──────── Page ────────

I hope you all enjoyed that break, maybe had some lunch or a tea. Now on with the analysis! In the last part we covered the first two Super Smash Bros. game (and make sure you read that article before this one as we will refer back to it) and in this part, we will be covering the final three: Super Smash Bros. Brawl and Super Smash Bros. for Wii U & 3DS. We will also be doing an overall analysis and the absences as per usual so make sure you read to the very end!
Super Smash Bros. Brawl
Moving on to the Wii title, Super Smash Bros. Brawl, the Donkey Kong universe saw Jungle Japes returns from Melee in order to represent a game from the SNES Donkey Kong Country series. Along with this Donkey Kong gets two brand new stages: Rumble Falls and 75m. Both of these stages are based on completely different areas of the Donkey Kong universe. So let us start with a stage that is available from the start of Brawl: Rumble Falls.
Rumble Falls is a vertically scrolling level and the successor to Melee’s Icicle Mountain level. It involves climbing up a waterfall and into the sky where players begin jumping across vines and even a plane before water comes crashing down from the sky and the stage resets. So the origin of this stage was the latest platformer in the Donkey Kong series, Donkey Kong Jungle Beat. This was the first Donkey Kong platformer made without Rare and the only one on the GameCube.
This stage is split into two halves, the waterfall, and the sky. The first half is where this stage gets its namesake from Rumble Falls, level 6-1. The stage itself involves Donkey Kong climbing up a giant waterfall so the vertical nature of the stage matches very well. Everything from the first part of this stage, from its ruins and wooden platforms, are taken from Jungle Beat. Once we hit the top of the waterfall, however, everything changes. While the backgrounds vines and platforms are taken from level 2-2: Sky Garden, everything else is taken from other parts of the series. The moving platforms were a common part of the Donkey Kong Country series and the Plane could be a reference to Funky’s Flights although it looks nothing like his plane.
Brawl introduced the My Music section which increases the amount of music that each stage has. So Rumble Falls has seven music tracks that take from various games in the series. There are tracks from the first two Donkey Kong Country games, then a single track from Jungle Beat itself and finally a track from Donkey Kong Barrel Blast on the Wii. With Jungle Japes represent the Country series it was nice to see a level represent the newer games in the series but Brawl also went one step more. In Brawl we got 75m which goes in the complete opposite direction by representing a level from the original Donkey Kong arcade game, the game that put Donkey Kong on the map.

──────── Data shown ────────

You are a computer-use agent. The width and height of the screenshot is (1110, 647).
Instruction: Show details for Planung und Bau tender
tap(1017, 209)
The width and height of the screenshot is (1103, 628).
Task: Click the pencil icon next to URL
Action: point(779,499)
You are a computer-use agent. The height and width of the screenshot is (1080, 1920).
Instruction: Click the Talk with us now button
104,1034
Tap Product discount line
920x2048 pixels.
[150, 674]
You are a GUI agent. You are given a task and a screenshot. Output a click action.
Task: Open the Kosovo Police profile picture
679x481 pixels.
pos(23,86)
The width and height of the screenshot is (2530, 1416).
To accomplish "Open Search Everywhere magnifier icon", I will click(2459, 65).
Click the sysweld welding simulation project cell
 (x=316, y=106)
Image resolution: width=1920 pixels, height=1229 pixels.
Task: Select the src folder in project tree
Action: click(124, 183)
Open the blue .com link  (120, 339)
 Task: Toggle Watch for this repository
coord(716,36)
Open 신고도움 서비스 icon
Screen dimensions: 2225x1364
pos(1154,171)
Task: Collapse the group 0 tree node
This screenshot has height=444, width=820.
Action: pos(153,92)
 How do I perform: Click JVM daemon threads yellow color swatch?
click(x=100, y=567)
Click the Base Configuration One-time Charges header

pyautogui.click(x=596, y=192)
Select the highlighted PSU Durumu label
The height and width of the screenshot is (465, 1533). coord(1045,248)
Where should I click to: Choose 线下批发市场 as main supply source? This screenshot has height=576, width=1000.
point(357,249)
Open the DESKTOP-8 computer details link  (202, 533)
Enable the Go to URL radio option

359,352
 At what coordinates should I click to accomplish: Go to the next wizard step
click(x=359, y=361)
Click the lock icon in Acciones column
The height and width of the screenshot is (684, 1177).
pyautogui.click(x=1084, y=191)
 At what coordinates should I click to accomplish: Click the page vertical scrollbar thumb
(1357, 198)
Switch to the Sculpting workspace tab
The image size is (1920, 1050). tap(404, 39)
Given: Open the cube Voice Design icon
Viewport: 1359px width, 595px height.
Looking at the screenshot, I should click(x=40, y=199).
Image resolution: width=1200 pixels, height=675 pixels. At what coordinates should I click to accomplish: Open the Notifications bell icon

────────

## Exercise goal
Write out the passage of the Smash Bros. stage analysis starting with "Brawl introduced the" and going on through "on the map.", putting "songs" wherever "tracks" appears.

## The result
Brawl introduced the My Music section which increases the amount of music that each stage has. So Rumble Falls has seven music songs that take from various games in the series. There are songs from the first two Donkey Kong Country games, then a single track from Jungle Beat itself and finally a track from Donkey Kong Barrel Blast on the Wii. With Jungle Japes represent the Country series it was nice to see a level represent the newer games in the series but Brawl also went one step more. In Brawl we got 75m which goes in the complete opposite direction by representing a level from the original Donkey Kong arcade game, the game that put Donkey Kong on the map.